Only a few prisoners can get up on their knees and stick their arms through the bars as we pass. The rest stay down, dead or dying. I don’t breathe through my nose until we reach the stairs. At least we’re leaving this horrid place.
The dungeon door opens. Bright evening light assaults us—real light. Everywhere, reddish sunset filters through the windows, and I have to shut my eyes. I’ve forgotten what it’s like.
Instead of taking us to the courtyard, the elf leads us deeper into the castle. Parsifal and I look at each other, daring the other to guess where we’re headed. When the halls get dark, a tiny pink light appears.
A stone sticks in my throat. “What’s that?” I hiss, grabbing Parsifal’s sleeve. A small bauble of light bobs out of a pouch at Sapphire’s waist, floating up in the air in front of us.
“A wisp,” Sapphire says. “Old, old friends. They go wherever Magic is.”
Parsifal watches in curiosity as it circles us. “It’s cute.”
“If the critter likes Magic,” I growl, “it’s obviously evil.”
Sapphire sighs. “Magic is not evil. Only those who use it.”
Easy enough for them to say from where they’re standing. But I know better.
We end up on the second floor of North Hall, the wisp leading the way. Is Corene still here hiding in the walls? Or are we being released because they’ve finally found her? Sapphire stops at a familiar door—the room that was ours before this nightmare began. They open up a pouch on their belt and usher the little glow ball in, then snap the top closed.
Inside the room, everything is upside-down, emptied out, and scattered across the floor. “You’re staying here for now,” Sapphire says.
“Here?” Parsifal cranes his head to look at the elf, who towers over us. “Why?”
Sapphire looks at him like he’s defective. “Are you not grateful?”
Cold fear fills my bones.
“No, no,” Parsifal says, giving an awkward smile. “We’re very grateful to not be in that shithole anymore.”
Sapphire makes a face and nods. Guilt. I’m sure that’s what it was. Sapphire didn’t want to keep us in that dungeon. I grip this new piece of information close like a dagger to use later.
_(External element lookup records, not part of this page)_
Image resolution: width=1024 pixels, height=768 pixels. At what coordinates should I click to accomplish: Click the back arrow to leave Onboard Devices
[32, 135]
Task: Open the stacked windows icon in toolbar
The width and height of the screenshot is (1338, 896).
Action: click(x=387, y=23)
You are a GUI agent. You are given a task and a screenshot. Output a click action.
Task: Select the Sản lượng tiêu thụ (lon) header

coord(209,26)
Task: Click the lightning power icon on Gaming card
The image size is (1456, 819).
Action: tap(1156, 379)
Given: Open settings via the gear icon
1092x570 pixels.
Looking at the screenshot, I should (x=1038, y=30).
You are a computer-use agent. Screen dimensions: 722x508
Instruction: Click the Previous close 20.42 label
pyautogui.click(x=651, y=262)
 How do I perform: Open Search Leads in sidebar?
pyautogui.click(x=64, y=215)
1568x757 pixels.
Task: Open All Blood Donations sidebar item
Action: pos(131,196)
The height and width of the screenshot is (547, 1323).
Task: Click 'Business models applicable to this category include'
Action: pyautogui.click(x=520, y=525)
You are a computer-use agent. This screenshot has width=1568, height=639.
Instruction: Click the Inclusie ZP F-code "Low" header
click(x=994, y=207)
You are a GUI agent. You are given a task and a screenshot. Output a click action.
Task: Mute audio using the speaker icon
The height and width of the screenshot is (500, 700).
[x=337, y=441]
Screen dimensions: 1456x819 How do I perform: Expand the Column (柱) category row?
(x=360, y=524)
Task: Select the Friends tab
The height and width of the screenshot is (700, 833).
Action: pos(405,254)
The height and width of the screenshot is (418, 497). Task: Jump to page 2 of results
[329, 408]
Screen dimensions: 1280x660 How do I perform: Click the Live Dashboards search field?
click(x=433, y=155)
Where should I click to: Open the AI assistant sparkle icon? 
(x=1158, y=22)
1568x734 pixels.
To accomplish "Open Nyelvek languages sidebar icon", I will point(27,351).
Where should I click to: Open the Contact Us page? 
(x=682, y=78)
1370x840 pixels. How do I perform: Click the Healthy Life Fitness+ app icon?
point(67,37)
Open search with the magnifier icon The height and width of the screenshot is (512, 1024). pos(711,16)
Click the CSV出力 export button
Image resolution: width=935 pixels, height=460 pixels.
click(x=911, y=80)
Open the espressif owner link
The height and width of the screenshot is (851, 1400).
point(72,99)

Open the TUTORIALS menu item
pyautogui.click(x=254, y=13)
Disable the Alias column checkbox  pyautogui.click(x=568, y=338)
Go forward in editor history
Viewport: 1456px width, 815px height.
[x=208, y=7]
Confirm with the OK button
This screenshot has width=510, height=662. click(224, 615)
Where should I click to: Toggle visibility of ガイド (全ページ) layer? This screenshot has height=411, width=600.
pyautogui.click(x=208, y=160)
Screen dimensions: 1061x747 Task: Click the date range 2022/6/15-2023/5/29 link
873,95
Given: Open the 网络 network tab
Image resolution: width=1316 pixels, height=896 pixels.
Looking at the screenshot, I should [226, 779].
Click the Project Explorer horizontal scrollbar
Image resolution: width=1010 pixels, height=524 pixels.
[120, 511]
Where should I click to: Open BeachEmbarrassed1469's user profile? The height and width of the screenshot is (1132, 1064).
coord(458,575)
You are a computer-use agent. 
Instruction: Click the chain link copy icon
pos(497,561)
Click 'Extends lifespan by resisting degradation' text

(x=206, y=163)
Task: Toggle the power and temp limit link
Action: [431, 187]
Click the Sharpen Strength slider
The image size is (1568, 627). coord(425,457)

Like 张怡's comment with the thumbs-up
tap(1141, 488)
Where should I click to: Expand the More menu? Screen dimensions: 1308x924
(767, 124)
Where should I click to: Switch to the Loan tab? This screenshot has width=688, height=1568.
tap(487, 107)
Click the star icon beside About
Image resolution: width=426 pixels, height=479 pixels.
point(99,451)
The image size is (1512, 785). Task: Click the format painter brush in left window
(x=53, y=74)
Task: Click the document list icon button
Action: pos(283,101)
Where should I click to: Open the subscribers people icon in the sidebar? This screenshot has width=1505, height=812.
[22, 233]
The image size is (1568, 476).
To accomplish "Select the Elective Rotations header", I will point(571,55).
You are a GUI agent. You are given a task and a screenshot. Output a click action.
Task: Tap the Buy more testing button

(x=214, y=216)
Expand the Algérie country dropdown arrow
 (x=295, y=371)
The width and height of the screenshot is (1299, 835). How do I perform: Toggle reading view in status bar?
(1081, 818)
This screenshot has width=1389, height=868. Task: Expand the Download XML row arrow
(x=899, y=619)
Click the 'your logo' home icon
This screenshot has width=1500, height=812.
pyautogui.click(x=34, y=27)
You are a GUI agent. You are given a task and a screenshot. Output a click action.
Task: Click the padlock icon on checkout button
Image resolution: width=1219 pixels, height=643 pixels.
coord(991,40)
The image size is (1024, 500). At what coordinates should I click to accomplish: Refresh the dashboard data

Returning to the doorway, Sapphire holds up their hands, palms out. At first nothing happens, and they look intently focused. After a moment, a colorful shimmer rises from the base of the doorframe, rippling like oil on the surface of water. It flows upward, past Sapphire’s hands, all the way to the top. In a moment, the doorframe around the door is filled with a nearly-invisible, shining something.
“Do not try to leave,” Sapphire says. “It will stop you.” They fiddle for a moment with the ropes binding our hands. Then we’re free.
I massage the spots where the rope bit into my flesh. Parsifal and I have tracked filth all over the clean floor. It reminds me that once upon a time, I was also clean, and didn’t reek of body odor and shit. I wonder how far I can push our luck today.
Pressing my mouth into a smile, I gaze up at Sapphire. “How should I get water up for a bath?”
Parsifal covers his mouth, like he’s embarassed to be seen with me. But what’s the worst the elf can do after our stint in the dungeon?
Sapphire heads for the fireplace, leans down toward the charred remains of the last logs, and breathes onto them. The logs burst into flame. I gasp and recoil, while Parsifal leans in.
“Fascinating,” he says. I glare at him.
Then Sapphire flicks a hand. The bedroom door flies open and a bucket sails in, unimpeded by the shimmering wall. I hold in a shriek. The bucket hangs itself from the hook over the fire, wobbling back and forth until the water inside is steaming.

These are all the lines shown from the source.